• **Tasks for this exercise**
1. Set down the part of the photonic density of states summary below, word for word, starting at "This paper analytically" and ending at "laser excitation thresholds.".
2. In the photonic density of states summary below, why does lowering the refractive index of the surroundings of the cholesteric liquid crystal layer lower the laser excitation threshold? Answer in one to three sentences.

• **Excerpt provided**
Content starts
The Influence of Absorption and Gain on Photonic Density of States

TL;DR

This paper analytically investigates how absorption, gain, and structural parameters influence the photonic density of states in cholesteric liquid crystals, revealing implications for laser threshold and resonator design.

Contribution

It provides exact analytic expressions for PDS dependence on absorption, gain, and structural parameters in cholesteric liquid crystals, linking PDS to energy density and laser thresholds.

Findings

Decreasing the refractive index of surroundings sharply increases PDS.

Higher PDS correlates with lower laser excitation thresholds.

The system can function as a low-threshold laser or multi-position trigger.

Abstract

The photonic density of states (PDS) of the eigen polarizations (EPs) in cholesteric liquid crystal (CLC) cells are calculated. The exact analytic expressions for the reflection and transmission matrices for the finite thickness CLC layer are used. We obtained the dependences for the PDS on the parameters characterizing absorption and gain, as well as the CLC cell thickness, CLC local dielectric anisotropy and refractive index of CLC layer surrounding. The possibility of connections between the PDS and the density of the light energy accumulated in the medium are investigated and it was shown that these characteristics have analogous spectra and, besides, the influences of the problem parameters on these characteristics also were analogous. We have shown, that the decrement of the refractive index of CLC layer surroundings leads to a sharp increase of the maximum PDS and, consequently, leads to a sharp decrement of the laser excitation threshold. The PDS dependence on the refraction coefficients of the substrates of the Fabry-Perot resonator filled with a CLC planar layer was investigated, too. It is shown that the subject system can work as a low threshold laser or a multi-position trigger.
Content ends
• **Stored data**
Content starts
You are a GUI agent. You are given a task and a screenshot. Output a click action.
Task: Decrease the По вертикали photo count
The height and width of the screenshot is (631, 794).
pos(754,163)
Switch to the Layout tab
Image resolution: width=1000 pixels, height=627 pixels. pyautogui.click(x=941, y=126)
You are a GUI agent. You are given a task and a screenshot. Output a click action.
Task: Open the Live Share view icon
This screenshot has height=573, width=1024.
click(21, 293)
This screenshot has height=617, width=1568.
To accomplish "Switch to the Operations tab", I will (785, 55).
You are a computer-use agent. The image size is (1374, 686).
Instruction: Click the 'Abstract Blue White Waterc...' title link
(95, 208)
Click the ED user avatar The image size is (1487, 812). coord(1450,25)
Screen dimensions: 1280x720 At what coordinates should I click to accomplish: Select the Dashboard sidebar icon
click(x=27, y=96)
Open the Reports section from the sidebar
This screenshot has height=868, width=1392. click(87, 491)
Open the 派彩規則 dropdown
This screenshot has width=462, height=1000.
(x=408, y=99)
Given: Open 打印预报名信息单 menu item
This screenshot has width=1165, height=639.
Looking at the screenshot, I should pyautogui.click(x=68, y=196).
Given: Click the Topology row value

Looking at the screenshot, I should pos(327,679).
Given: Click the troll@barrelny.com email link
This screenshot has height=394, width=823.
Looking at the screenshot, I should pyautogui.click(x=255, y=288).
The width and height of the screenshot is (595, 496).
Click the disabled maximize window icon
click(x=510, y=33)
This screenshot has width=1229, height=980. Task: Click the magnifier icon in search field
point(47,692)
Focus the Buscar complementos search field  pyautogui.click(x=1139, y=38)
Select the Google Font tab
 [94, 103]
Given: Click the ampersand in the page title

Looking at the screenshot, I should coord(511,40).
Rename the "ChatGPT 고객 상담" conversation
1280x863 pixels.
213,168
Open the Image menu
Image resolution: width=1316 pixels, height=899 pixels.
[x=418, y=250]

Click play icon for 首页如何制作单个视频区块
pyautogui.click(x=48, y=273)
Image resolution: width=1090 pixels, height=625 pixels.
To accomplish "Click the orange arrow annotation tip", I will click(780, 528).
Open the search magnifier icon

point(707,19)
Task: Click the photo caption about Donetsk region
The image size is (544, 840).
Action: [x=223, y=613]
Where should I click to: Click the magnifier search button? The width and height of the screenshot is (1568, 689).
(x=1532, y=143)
Content ends
• **Results**
1.
This paper analytically investigates how absorption, gain, and structural parameters influence the photonic density of states in cholesteric liquid crystals, revealing implications for laser threshold and resonator design.

Contribution

It provides exact analytic expressions for PDS dependence on absorption, gain, and structural parameters in cholesteric liquid crystals, linking PDS to energy density and laser thresholds.

Findings

Decreasing the refractive index of surroundings sharply increases PDS.

Higher PDS correlates with lower laser excitation thresholds.

2. Lowering that refractive index sharply increases the maximum photonic density of states. Because a higher photonic density of states correlates with a lower laser excitation threshold, the threshold consequently drops sharply.